WHAT IS EXPECTED:
Across the listing below, work out how many lines include the word "name". Give the number alone.

━━ RECORDS FOR THE EXERCISE

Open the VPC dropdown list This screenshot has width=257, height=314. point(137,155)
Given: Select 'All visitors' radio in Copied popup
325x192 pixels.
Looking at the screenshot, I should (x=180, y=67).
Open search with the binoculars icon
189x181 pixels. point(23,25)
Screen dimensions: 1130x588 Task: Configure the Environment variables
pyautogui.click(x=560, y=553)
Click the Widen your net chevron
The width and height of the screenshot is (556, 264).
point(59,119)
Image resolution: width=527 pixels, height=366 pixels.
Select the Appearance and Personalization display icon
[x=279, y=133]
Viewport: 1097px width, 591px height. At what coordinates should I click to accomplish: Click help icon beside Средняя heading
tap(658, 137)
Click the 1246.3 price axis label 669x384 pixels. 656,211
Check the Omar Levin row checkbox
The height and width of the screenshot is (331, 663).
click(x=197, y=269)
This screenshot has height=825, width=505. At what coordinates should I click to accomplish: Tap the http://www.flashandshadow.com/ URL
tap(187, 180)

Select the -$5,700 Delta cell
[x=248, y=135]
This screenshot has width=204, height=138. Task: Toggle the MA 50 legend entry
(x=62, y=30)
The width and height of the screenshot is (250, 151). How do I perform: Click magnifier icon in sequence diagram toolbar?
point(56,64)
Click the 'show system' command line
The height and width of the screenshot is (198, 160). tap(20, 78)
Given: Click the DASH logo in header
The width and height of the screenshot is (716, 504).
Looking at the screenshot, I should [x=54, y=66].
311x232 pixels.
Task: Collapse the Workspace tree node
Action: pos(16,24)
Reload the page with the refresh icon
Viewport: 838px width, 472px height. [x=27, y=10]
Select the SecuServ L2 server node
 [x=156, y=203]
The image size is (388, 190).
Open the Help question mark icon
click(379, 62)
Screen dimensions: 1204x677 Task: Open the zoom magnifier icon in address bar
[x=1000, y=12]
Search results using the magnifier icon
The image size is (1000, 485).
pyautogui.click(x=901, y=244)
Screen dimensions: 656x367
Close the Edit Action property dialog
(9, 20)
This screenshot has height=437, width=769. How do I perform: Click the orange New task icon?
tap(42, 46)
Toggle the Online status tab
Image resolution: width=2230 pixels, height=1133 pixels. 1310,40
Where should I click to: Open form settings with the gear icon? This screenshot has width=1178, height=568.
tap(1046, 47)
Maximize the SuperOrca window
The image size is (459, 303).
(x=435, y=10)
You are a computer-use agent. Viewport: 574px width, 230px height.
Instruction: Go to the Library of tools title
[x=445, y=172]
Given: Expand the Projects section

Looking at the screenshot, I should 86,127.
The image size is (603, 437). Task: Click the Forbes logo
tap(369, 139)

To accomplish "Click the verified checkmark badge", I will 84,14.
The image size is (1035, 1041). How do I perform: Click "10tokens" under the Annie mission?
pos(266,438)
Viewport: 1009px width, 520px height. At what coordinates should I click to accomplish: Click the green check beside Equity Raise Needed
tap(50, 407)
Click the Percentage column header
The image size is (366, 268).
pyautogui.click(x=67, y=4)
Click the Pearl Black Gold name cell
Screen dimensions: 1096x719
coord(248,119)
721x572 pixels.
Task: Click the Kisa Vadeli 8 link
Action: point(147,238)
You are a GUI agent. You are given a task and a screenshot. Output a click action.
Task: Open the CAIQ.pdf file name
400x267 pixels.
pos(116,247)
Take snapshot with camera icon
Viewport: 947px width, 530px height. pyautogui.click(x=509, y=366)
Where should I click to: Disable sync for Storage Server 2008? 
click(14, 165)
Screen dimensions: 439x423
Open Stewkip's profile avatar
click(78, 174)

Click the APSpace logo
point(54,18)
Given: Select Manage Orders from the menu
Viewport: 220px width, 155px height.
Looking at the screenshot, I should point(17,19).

━━━━

ANSWER FOR THIS EXERCISE:
2